In special relativity, if the back of the spaceship with a constant proper acceleration $g$, then it travels in a spacetime hyperbola. $(ct,x)=(\frac{c^2}{g}\sinh(\frac{g \tau}{c}),\frac {c^{2}}{g}\left(\cosh {\frac {g\ \tau }{c}}-1\right))$, where $\tau$ is the proper time at the back of the spaceship. We don't actually care about the proper time at the back of the spaceship, so we can just define $k=\frac{g \tau}{c}$ and $a=\frac {c^{2}}{g}$. I'll choose $a=1\mbox{ meter}$, representing an acceleration of $g=\frac{(3\cdot 10^8\mbox{ meters per second})^2}{1\mbox{ meter}}=9\cdot 10^{16}\mbox{ meters per second}^2$. This is a lot more than Earth's 9.81 meters per second squared, but it makes the math a lot nicer! So, where the units are in meters, the back of the spaceship traces out the path: $(ct_1,x_1)=(\sinh(k),\cosh(k)-1)$

Once we know what a constantly accelerating observer looks like, we can come up with Rindler coordinates. We conclude that the front of the spaceship traces out the path $(ct_2,x_2)=((1+\ell)\sinh(k),(1+\ell)\cosh(k)-1)$. This is another spacetime hyperbola with a slightly smaller acceleration. It corresponds to constant coordinates in Rindler coordinates, separated by a distance $\ell$.

[edit]

I initially incorrectly reasoned as follows: I want the spaceship to always have proper length $\ell$, so I'll say that the front of the spaceship is $(ct,x+\frac{\ell}{\gamma})$, where $\gamma=\frac{1}{\sqrt{1-v^2/c^2}}$ is the length contraction factor and $v$ is the velocity of the spaceship. We have $\frac{v}{c}=\frac{dx}{c dt}=\frac{\sinh(k)dk}{\cosh(k)dk}=\tanh{k}$. Plugging this in and using hyperbolic trig identities, we find $\gamma=\cosh{k}$, and that the front of the spaceship traces out the path $(\sinh(k),\cosh(k)-1+\frac{\ell}{\cosh(k)})$.

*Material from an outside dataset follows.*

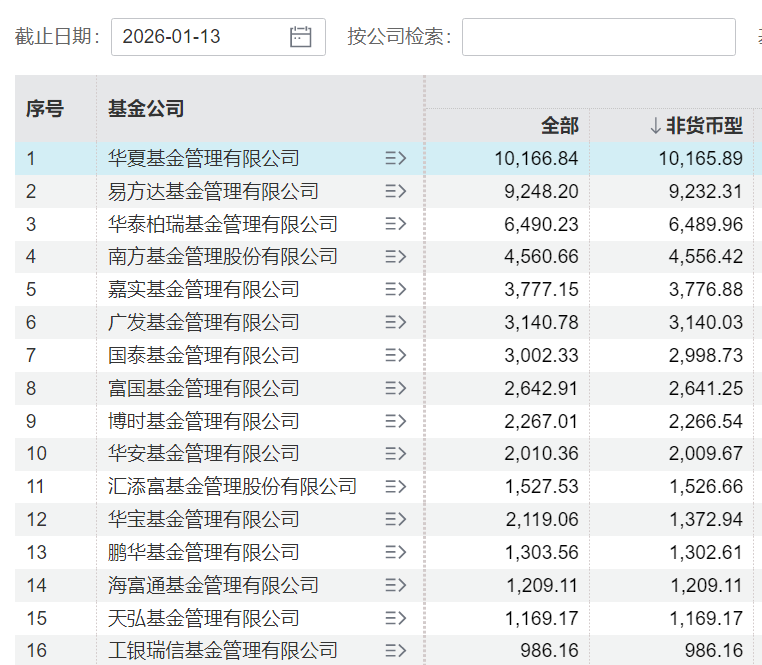This screenshot has height=665, width=762.
Task: Open the list icon for 嘉实基金管理有限公司
Action: click(x=395, y=290)
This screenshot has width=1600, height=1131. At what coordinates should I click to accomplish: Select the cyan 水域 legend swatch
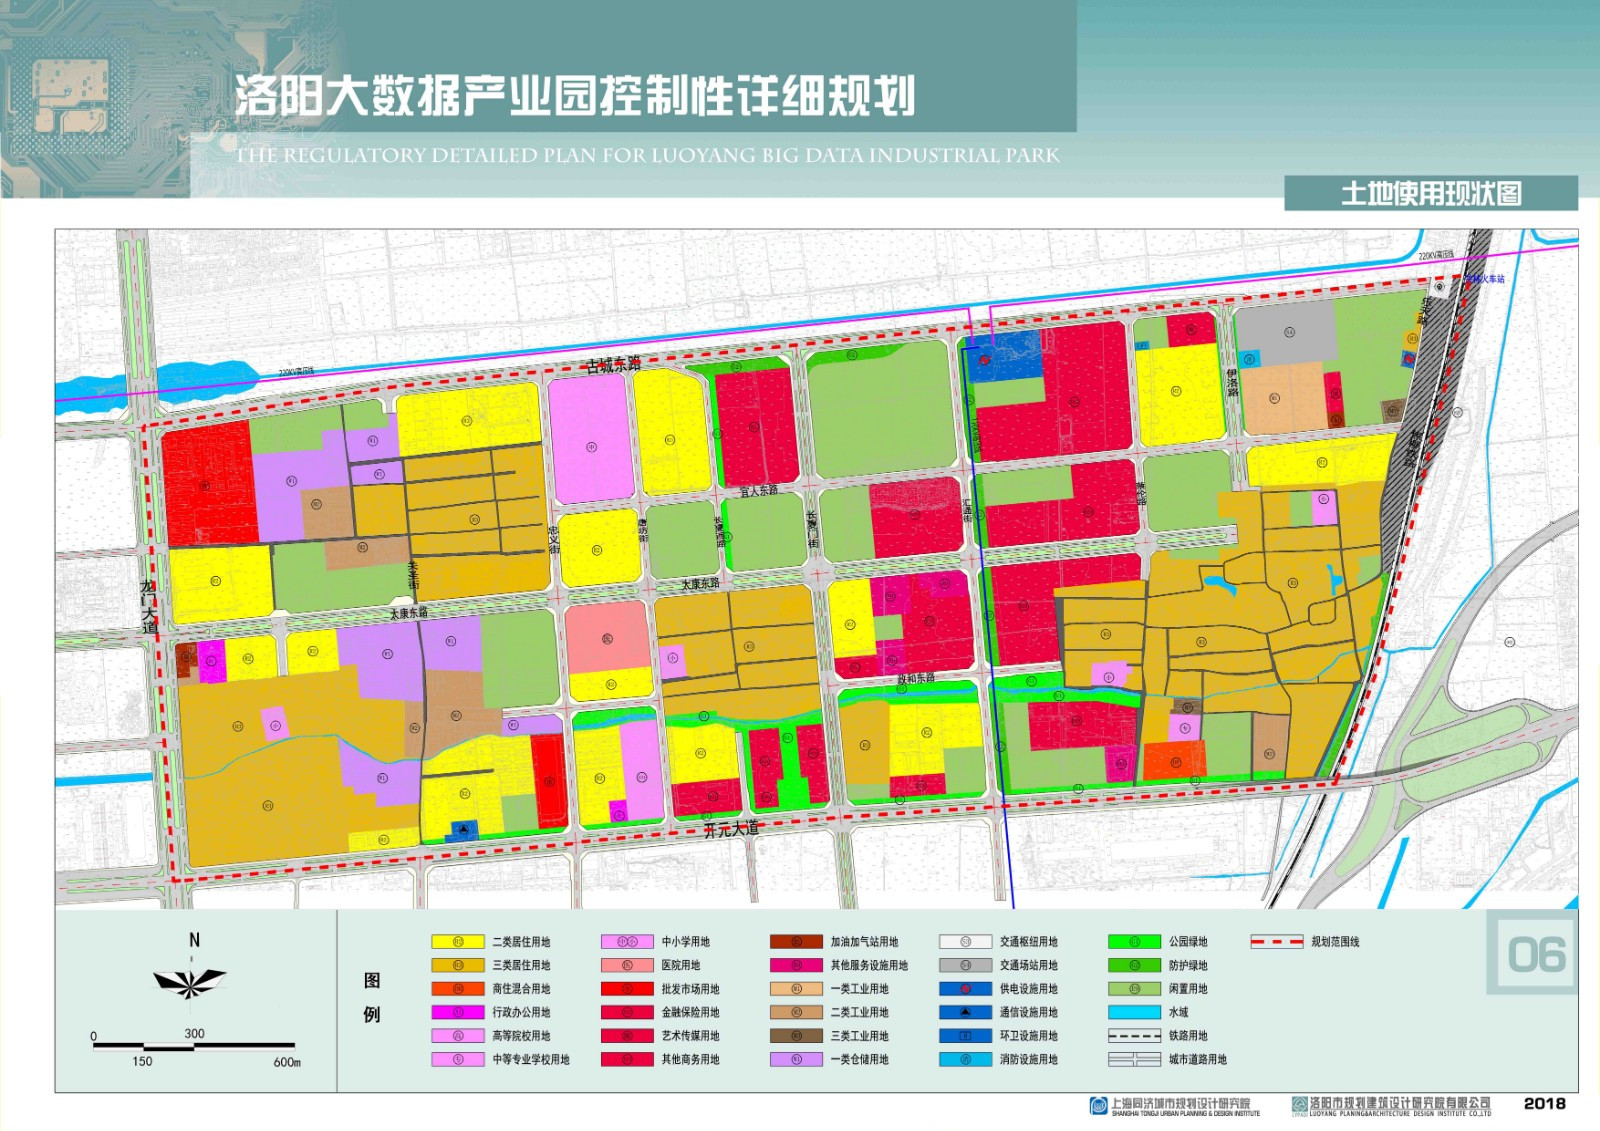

This is inconsistent because it implies the tip is moving more slowly than the rear. I can't derive the length contraction factor by assuming the whole body of the spaceship is moving at the same velocity, and then conclude that the tip is moving slower than the rear! (with respect to our inertial observer)